## Begin PROVIDED RECORDS
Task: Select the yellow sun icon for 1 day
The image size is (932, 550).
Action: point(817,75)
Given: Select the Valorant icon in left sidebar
## End PROVIDED RECORDS
## Begin PROVIDED RECORDS
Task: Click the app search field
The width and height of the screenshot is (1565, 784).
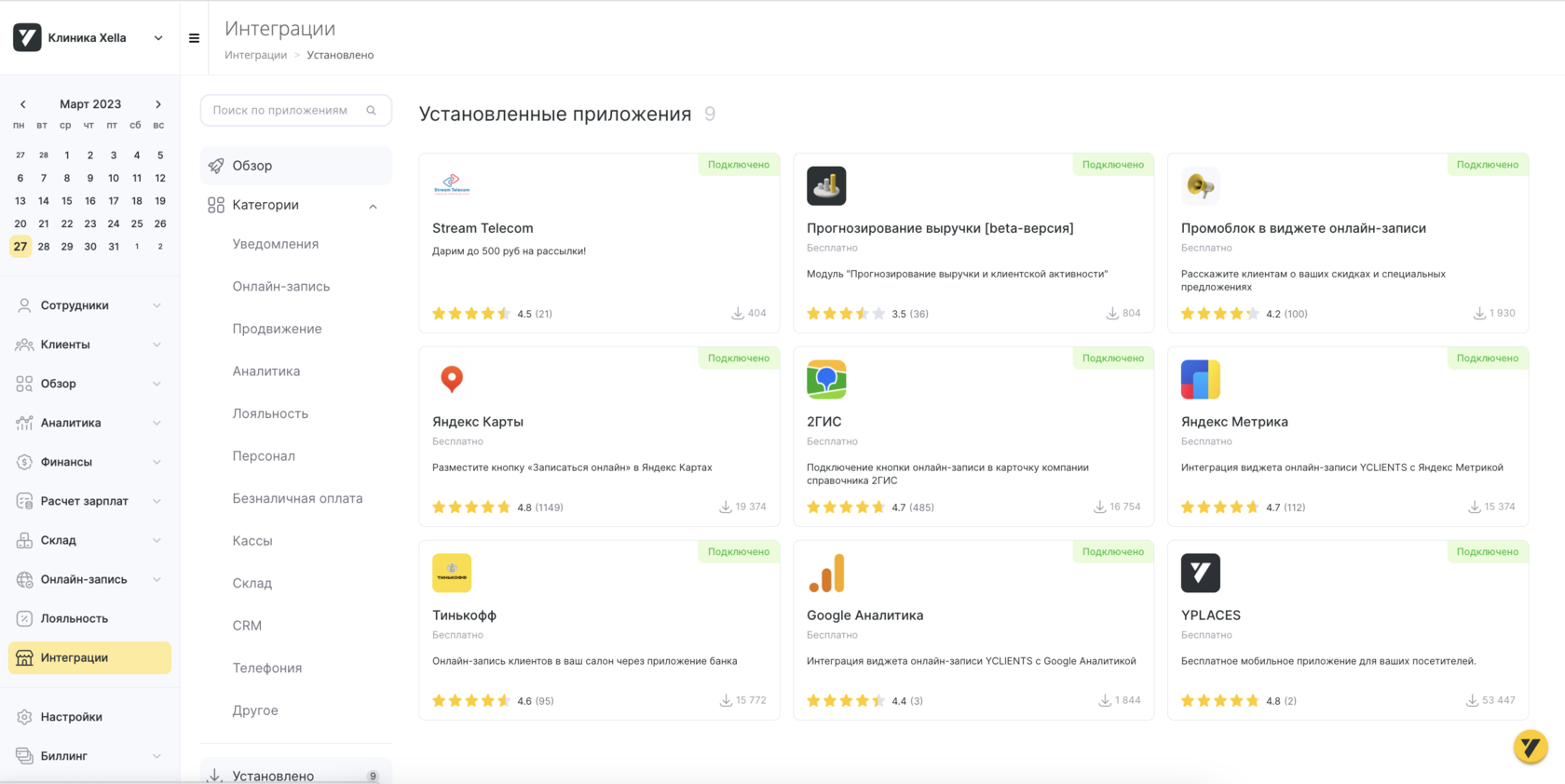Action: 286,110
## End PROVIDED RECORDS
* **DIRECTION**: Copy out every line from the one containing "Task: Select the yellow sun icon for 1 day" down to the one containing "Given: Select the", both included, with nothing changed.

* **EXPECTED ANSWER**:
Task: Select the yellow sun icon for 1 day
The image size is (932, 550).
Action: point(817,75)
Given: Select the Valorant icon in left sidebar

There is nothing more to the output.